UK bulk annuity buy-ins to skyrocket over next 15 years

The UK bulk annuity buy-in market is set to skyrocket over the next 15 years, Hymans Robertson has said.

According to Hymans Robertson’s annual Risk Transfer Report, an estimated £700bn of defined benefit pension scheme liabilities could be passed to insurance companies by 2032.

The report revealed a growing demand from DB schemes to complete buy-ins and buy outs, with around a third expected to reach self-sufficiency over the next 15 years. If this is the case, there would be around £50bn a year of bulk annuity transactions by 2032, in comparison to current transaction volumes of between £10bn and £15bn a year.

Over the first half of 2017, Hymans Robertson said it has already seen close to £5bn worth of buy-in and buy out transactions and is expecting transaction values to go beyond £10bn for the third consecutive year.
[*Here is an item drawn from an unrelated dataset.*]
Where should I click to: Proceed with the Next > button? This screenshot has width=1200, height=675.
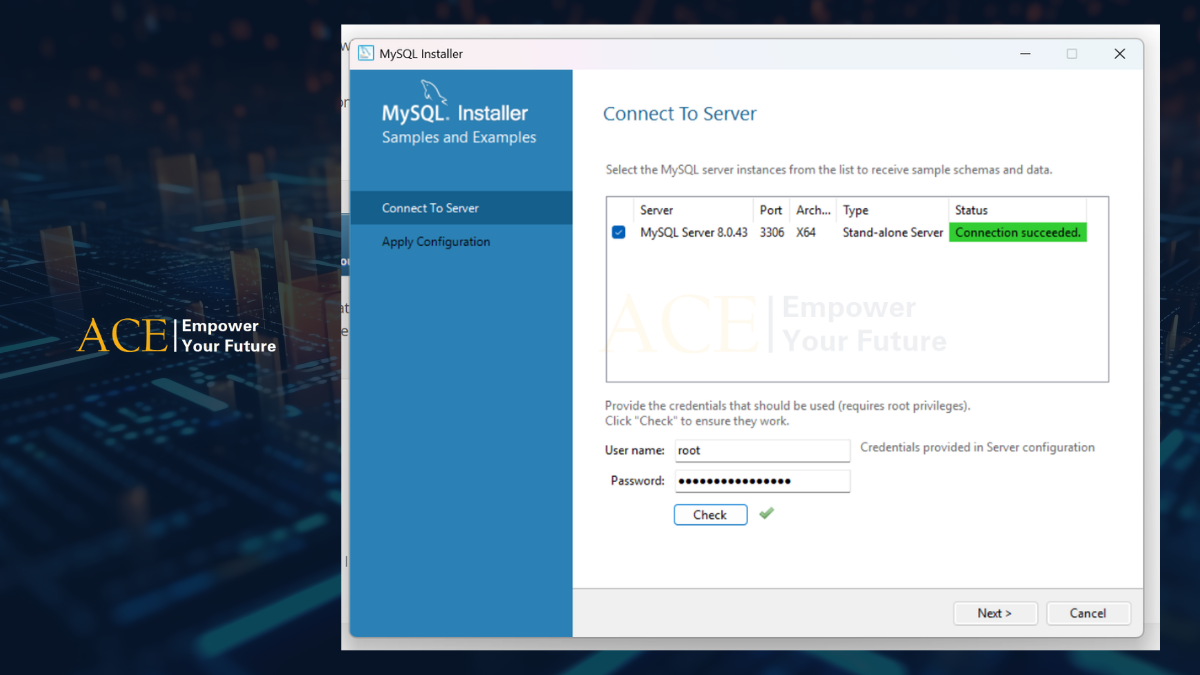pos(994,613)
Considering the rest of the year, Hymans Robertson head of risk transfer buy-out solutions James Mullins commented: “A number of insurers haven’t met their bulk annuity targets for the first half of 2017 and so the willingness to complete buy-ins and buy-outs with pension schemes is currently high. This will not always be the case. As more and more schemes consider insuring their risk, insurers will be increasingly less able to keep up with demand. When this happens they will be more likely to give priority for their best pricing to pension schemes that have already completed a buy-in… So pension schemes who take proactive steps to chip away at the problem by capturing opportunities to complete a series of buy-ins will be in a strong position in years to come.”

In the short term, the report also considered the implications of Brexit on transactions and said that most insurers have noted that while the increased volatility following the referendum has resulted in some challenges, it has also presented opportunities. Hymans Robertson risk transfer specialist Harry Allen said: “Whilst there will no doubt be more noise and uncertainty as the Brexit negotiations progress, we expect that the buy-in market will remain robust.”

Mullins added: “It is not surprising that more DB schemes are looking to offload risk in the wake of all the challenges surrounding their long-term affordability and sustainability. If demand for buy-ins quadruples, as we predict, this is a phenomenal increase. Pension schemes should be proactive and gradually chip away at the problem through a series of well-timed buy-ins, to take advantage of the high insurer appetite and optimal pricing we’re seeing in the market today.”